● PASSAGE GIVEN:
• • • •
Copyrighted by Lorna Tedder. Originally published in Life in the Third Degree.
“Well, will you look at that?” The youth choir director chuckled one Sunday night at six o’clock when he saw me in the doorway of the church music room and then said the same words he said every Sunday night at six o’clock when he saw me in the doorway of the church music room. “It’s Old Reliable.”
I was 14 at the time, and I never missed a practice, even though I was usually the only one there other than the two teenaged children of the choir director. For the past year, I had been “Old Reliable”—never absent, always loyal, and always ready to work.
But things changed. A new minister brought a new regime to the church, a slightly hipper one with regular get-togethers of the church youth, and suddenly more kids were showing up for choir practice. In addition to “Old Reliable,” we now had over 30 new voices in the youth choir. Life was good for the choir director! He planned a musical extravaganza to the Lord and found a musical with 32 parts—almost enough for everyone in the choir to have a speaking or singing part. Guess who didn’t get one? Not his children. They both had a part. So did all the newcomers. But I was reliable and wouldn’t quit the choir if I didn’t have a part, so I didn’t get one. It was his way of ensuring that he had no drop-outs.
• • • •
● INFORMATION PROVIDED:

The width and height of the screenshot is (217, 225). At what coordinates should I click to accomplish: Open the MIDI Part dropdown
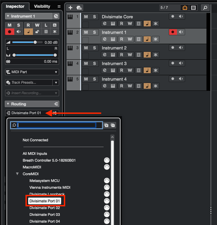pos(32,72)
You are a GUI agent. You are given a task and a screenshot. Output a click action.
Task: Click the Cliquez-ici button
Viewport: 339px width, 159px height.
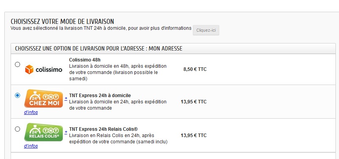tap(206, 30)
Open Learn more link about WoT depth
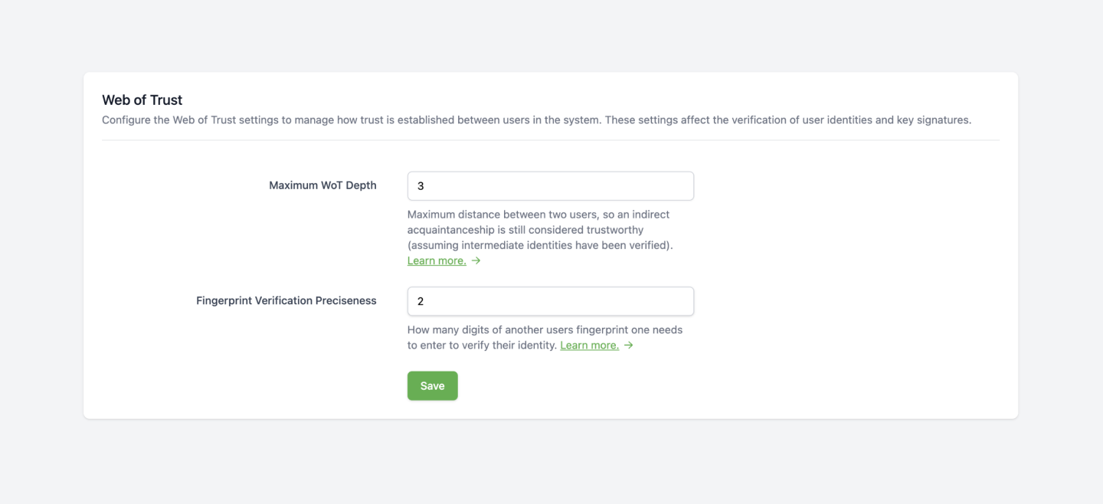Viewport: 1103px width, 504px height. (x=437, y=260)
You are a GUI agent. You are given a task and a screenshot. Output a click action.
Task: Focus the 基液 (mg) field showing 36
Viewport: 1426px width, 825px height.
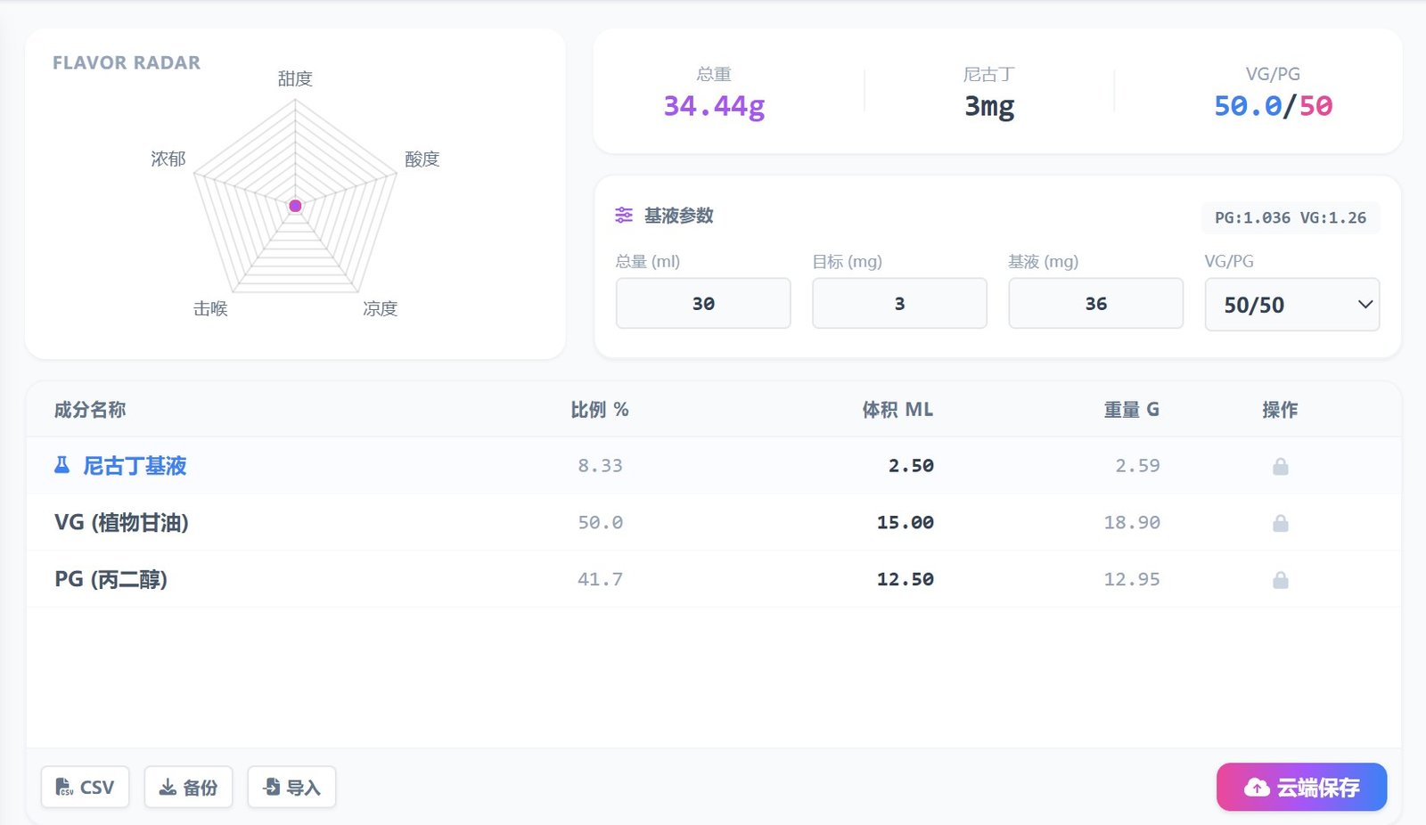click(x=1095, y=304)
• • • •
● WHAT YOU WILL DO: Condense the paragraph of the choir story that begins "But things changed." into a short bulleted list of its main facts. The entries have no connection to the choir story.

● ANSWER FOR THIS EXERCISE:
- A new minister brought a hipper approach and regular youth get-togethers, and many more kids started coming to choir practice.
- The youth choir gained over 30 new voices, and the director planned a musical with 32 parts.
- The director's two children and all the newcomers got parts, but I didn't.
- I was left out because I was reliable and wouldn't quit without a part; it was the director's way of avoiding drop-outs.